Terakhir, gerakan inisiatif tidak dapat dilakukan sehari-dua hari, lalu semuanya akan berubah sesuai impian. Ia membutuhkan konsistensi. Kata Tan Malaka, “terbentur, terbentur, terbentur, terbentuk”. Boleh sedikit atau kecil, tapi konsisten. Nantinya, seperti kata peribahasa, “sedikit demi sedikit, lama-lama menjadi bukit”. Pastikan sang “bukit” tidak dibabat hanya untuk kepentingan segelintir orang, sehingga lingkungan yang baik dan sehat terabaikan.

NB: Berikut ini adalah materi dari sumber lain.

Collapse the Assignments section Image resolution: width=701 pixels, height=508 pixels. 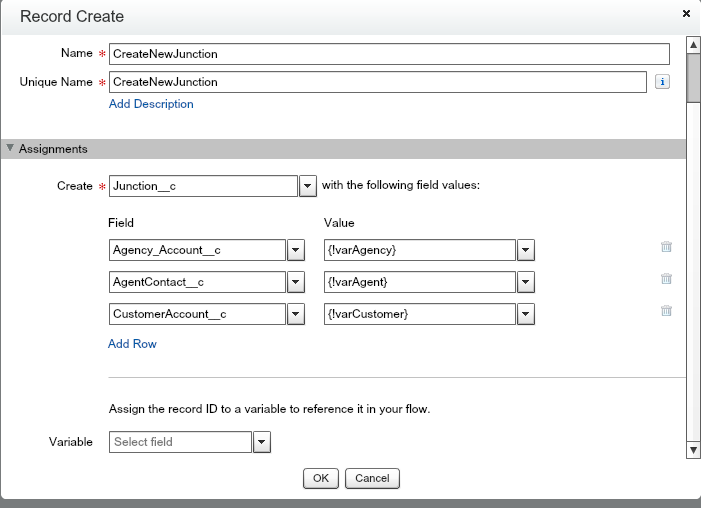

[1] Tim Advokasi Waduk Sepat terdiri dari Laskar Pembela Bumi Pertiwi (LPBP), Wahana Lingkungan Hidup Indonesia (WALHI) Jawa Timur, Lembaga Bantuan Hukum (LBH) Surabaya, Center for Marginalized Communities Studies (Cmars Surabaya), Surabaya Children Crisis Center (SCCC), dan Pusat Studi Hak Asasi Manusia (Pusham) Surabaya. Gugatan oleh Hermanto (salah satu warga Dukuh Sepat) yang dikuasakan kepada Tim Advokasi Waduk Sepat telah terdaftar di Pengadilan Negeri Surabaya dengan nomor register perkara 389/Pdt.G/2016/ PN.Sby. Gugatan yang menggunakan mekanisme citizen law suit (CLS) itu menjadikan Walikota Surabaya, Ketua Dewan Perwakilan Rakyat Daerah (DPRD) Kota Surabaya, dan Kepala Kantor Pertanahan Kota Surabaya I, masing masing sebagai Tergugat I, Tergugat II, dan Tergugat III. Para Tergugat, sebagai penyelenggara negara, telah lalai dalam melindungi (to protect), menghormati (to respect), dan memenuhi (to fullfil) hak asasi manusia penggugat selaku warga negara dan warga negara lainnya, yaitu hak atas lingkungan hidup yang baik dan sehat, hak atas pekerjaan, serta hak atas hidup aman, damai, dan sejahtera.
[2] Moch Choirul Rizal, “Kebijakan Hukum Pidana Untuk Penguatan Partisipasi Masyarakat Dalam Pemberantasan Judicial Corruption Di Indonesia,” in Kumpulan Tulisan Pilihan Pembaruan Peradilan (Jakarta: Indonesian Judicial Reform Forum, 2018), 103, http://ijrf.leip.or.id/po-content/uploads/ijrf_-_kumpulan_tulisan_pilihan_pembaruan_peradilan.pdf.
[3] Ibid., 104.
[4] Abdul Fatah, Moch Choirul Rizal, and Muhammad Busyrol Fuad, Mekanime Pemenuhan Hak Ekonomi, Sosial, Dan Budaya Pekerja Di Kota Surabaya (Surabaya: Lembaga Bantuan Hukum (LBH) Surabaya, 2016), 38–39.
[5] Ibid., 45.
[6] Nurkholis Hidayat, “Setelah BHS: Bantuan Hukum (Post)-Struktural,” in Verboden Voor Honden En Inlanders Dan Lahirlah LBH (Jakarta: Yayasan Lembaga Bantuan Hukum Indonesia, 2012), 314–315.
[7] Istilah “pencerdasan publik” diambil dan terinspirasi dari pemikiran serta gerakan yang dilakukan oleh Dosen Fakultas Hukum Universitas Gadjah Mada, Dr. Herlambang P. Wiratraman, S.H., M.A. Untuk membaca beberapa tulisannya, sila kunjungi https://scholar.google.co.jp/citations?user=Fx0TsWMAAAAJ&hl=en.

-

Disampaikan sebagai salah satu bahan diskusi “Menegakan Putusan Mahkamah Rakyat: Runtuhnya Martabat Pengadilan Negara” yang digelar oleh Komite Politik Kediri di Kediri, 6 Juli 2024.